I’ve generally been of the opinion that Council would accommodate the newcomers, at least in some fashion, but I’ve also said that there isn’t much of an early indicator how the vote will go. What I do know is that if this turns into a partisan fight, the Republican side is outnumbered. Counting CM Costello, who isn’t much of an R these days but who is a self-proclaimed supporter of Uber and Lyft, there are seven Rs out of 17 votes on Council (Mayor Parker gets a vote, too), so at least two crossovers would be needed. That could certainly happen, but most other large cities are predominantly Democratic, and I don’t think having Grover Norquist and Marco Rubio as Uber’s champions will do them much good in those environs. But hey, they’re obviously so much smarter than the rest of us, so I’m sure they know what they’re doing.
It’s a fight in which Uber expects to destroy the regulatory model that governs the taxi industry so it can then destroy that industry itself; how can they do that and be “likeable”? I stopped having one iota of “like” for them when I read that their market cap exceeds that of a major transport company, United-Continental Holdings Inc, by about $2 billion. It’s the perfect illustration of the dissonance of the current economic model when a company that DOESN’T DO ANYTHING but rent office space and employ a few brilliant programmers and hordes of lobbyists so they can match riders with contractor-owned and operated vehicles out-values a company that directly owns and operates hundreds of behemoth flying vehicles that move millions of passengers a month all around the planet. Whether or not anyone “likes” them, besides their vast pool of actual and potential customers, is abjectly irrelevant in 2014. At this point in the game, professional drivers (cabbies) should be strategizing their domination of the operation of Uber-branded vehicles and how to successfully thwart the use of rank amateurs by Uber and its copycats. It’s a long shot, but preserving the current regulatory regime is even more unlikely.
Hold on. The taxi lobby donates thousands of dollars to city council every year, and shows up to every hearing with a band of t-shirt-wearing taxi-drivers, all in order to try and stifle competition and protect their entrenched monopoly.

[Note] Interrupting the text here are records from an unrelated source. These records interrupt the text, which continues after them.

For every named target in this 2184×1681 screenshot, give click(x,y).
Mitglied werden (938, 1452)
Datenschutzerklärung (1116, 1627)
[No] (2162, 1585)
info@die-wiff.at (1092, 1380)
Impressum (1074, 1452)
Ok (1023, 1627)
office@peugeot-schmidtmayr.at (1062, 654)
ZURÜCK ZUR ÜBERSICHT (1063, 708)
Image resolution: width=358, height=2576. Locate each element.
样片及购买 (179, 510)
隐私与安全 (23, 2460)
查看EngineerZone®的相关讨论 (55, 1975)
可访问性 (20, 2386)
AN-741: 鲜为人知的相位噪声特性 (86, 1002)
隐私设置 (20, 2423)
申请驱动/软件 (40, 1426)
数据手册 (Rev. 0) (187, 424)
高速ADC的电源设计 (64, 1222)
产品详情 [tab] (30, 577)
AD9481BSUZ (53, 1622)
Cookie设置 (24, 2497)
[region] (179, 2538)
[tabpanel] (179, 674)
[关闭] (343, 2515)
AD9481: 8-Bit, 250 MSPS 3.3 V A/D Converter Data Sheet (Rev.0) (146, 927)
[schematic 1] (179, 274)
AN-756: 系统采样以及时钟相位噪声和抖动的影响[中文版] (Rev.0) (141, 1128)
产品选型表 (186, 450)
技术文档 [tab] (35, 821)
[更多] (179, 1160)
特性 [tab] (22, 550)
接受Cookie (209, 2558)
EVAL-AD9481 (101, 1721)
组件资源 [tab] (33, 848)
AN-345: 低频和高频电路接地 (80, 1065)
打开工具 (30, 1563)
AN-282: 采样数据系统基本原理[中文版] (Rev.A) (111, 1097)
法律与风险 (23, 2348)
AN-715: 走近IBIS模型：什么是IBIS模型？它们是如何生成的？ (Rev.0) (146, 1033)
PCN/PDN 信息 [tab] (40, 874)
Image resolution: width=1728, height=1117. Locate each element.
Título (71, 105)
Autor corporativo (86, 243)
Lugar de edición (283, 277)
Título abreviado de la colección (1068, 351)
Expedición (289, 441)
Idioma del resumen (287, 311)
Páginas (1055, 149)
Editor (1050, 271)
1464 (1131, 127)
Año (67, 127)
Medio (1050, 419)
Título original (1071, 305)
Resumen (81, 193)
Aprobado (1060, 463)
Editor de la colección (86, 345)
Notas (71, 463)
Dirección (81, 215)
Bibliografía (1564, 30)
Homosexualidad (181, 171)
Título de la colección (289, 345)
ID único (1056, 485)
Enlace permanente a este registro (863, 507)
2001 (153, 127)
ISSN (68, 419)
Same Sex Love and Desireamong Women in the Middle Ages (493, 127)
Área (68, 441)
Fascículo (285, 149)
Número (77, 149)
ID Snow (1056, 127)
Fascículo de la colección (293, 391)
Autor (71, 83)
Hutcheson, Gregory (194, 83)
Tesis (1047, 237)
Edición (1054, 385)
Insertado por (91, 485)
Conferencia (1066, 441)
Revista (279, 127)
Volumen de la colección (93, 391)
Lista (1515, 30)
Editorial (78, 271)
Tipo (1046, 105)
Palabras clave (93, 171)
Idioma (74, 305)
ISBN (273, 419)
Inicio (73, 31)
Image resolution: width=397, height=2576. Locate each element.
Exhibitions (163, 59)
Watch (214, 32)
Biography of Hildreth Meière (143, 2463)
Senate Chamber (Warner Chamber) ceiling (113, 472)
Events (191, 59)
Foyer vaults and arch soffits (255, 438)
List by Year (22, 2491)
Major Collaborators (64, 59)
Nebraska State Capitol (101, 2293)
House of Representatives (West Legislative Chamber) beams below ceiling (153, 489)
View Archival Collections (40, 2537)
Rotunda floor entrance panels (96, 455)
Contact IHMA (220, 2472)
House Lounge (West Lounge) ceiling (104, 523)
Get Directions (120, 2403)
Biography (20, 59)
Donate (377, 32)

And Uber is the bad guy for fighting fire with fire and hiring its own political lobbyists? Or is it the bad guy because – god forbid – some republicans and libertarians support them? You can ding Uber for operating illegally, but there is nothing that article adds that strikes me as particularly unsympathetic.
I liked Uber at the beginning but recently in a few different cities I have had problems and complained to them, my complaints fell on deaf ears. So if their model is to strong arm their way in only to later provide sub-par service and leave us no better off (maybe worse for people that use wheelchairs, etc) I say let’s delay now, do it right and make sure they will do what they say and make those promises enforceable.
Your wrong. They are coming to Houston. I am a taxi operator and know if the city can find a way to regulate them and make money on them they will do it. They wont like it but what the people want the people will get.